Por: Elko Omar Vázquez Erosa
Esta mañana me mandaron por leña: me daba flojera levantarme, pero al fin tomé el hacha y al llegar a los árboles, el sol fue calentando. Terminé, me disponía a regresar, cuando vi una silueta que se acercaba, y el viento me sugirió que era El Diablo; es más, desde que lo vi estuve positivamente seguro de que era El Diablo. Avanzaba con ese paso lento y marcial, con ese porte de aristócrata arruinado. A punto de correr sentí que me miraban y por vergüenza, esperé un poco.
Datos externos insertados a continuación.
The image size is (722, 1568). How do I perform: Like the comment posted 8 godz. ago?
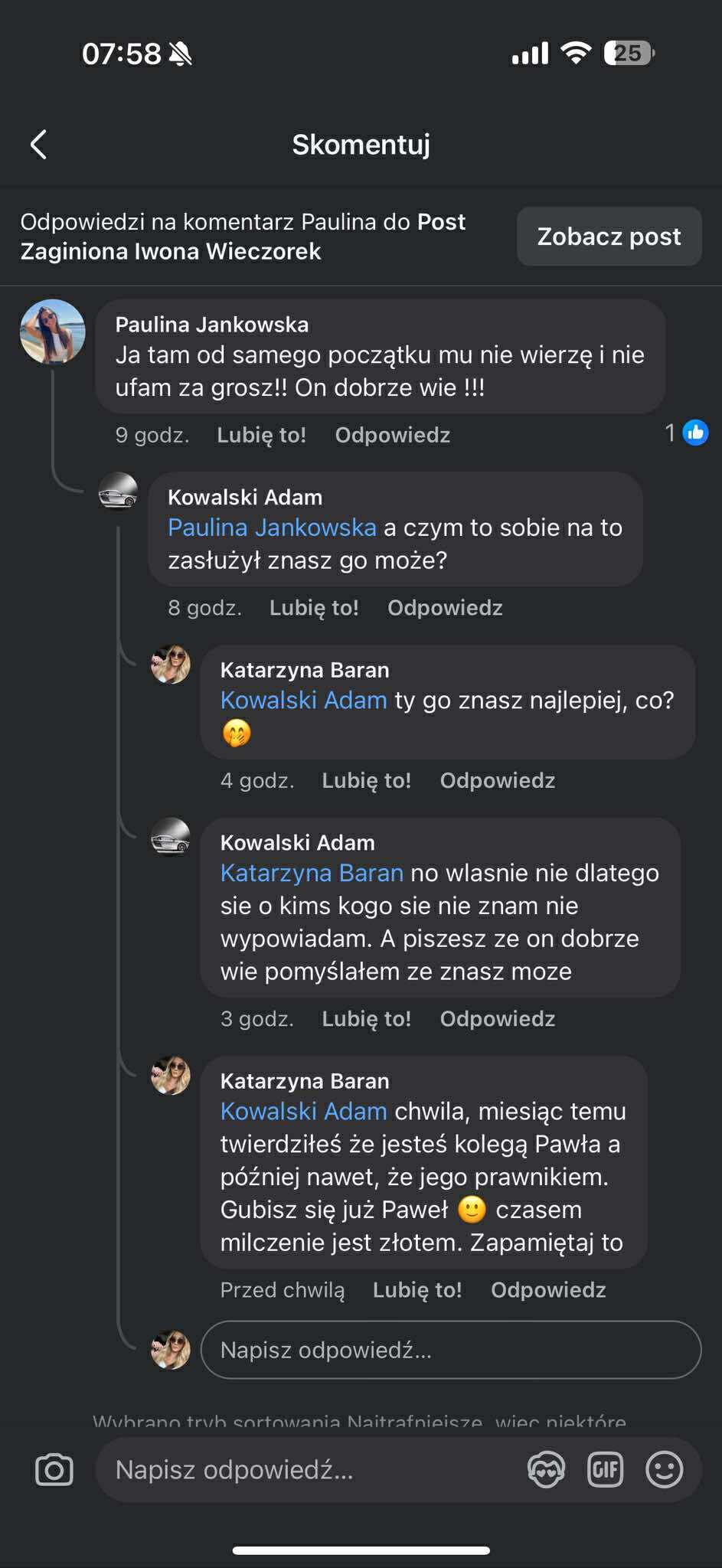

Y El Diablo me alcanzó y me llamó por mi nombre.
Corrí sin detenerme hasta llegar al rancho. Mi madre hablaba con doña Refugio, la vecina medio sorda: que si Lupe; que si Octavio, el hijo de don Ameche.
Pasaron unos minutos y el susto comenzó a disiparse, pero El Diablo llamó a la puerta, y yo me fui a la alacena a fumar un cigarrillo y a quemar los nervios, pasando de un lado a otro la mirada, del azúcar a los granos, del agua al vino.
Doña Refugio me pidió que le encendiera la chimenea y, al mirar por la puerta, vi que El Diablo sostenía un plato y devoraba con avidez los tacos que le llevó mi madre. El Diablo me miraba y sonreía, con los frijoles derramándose en el plato. Mamá y doña Refugio quieren que salga a llevarle a ese señor un tarro de leche, y mis excusas no sirven de nada. El Diablo vuelve a sonreír, y yo temo el momento en que me acerque, y lo que pueda decirme El Diablo.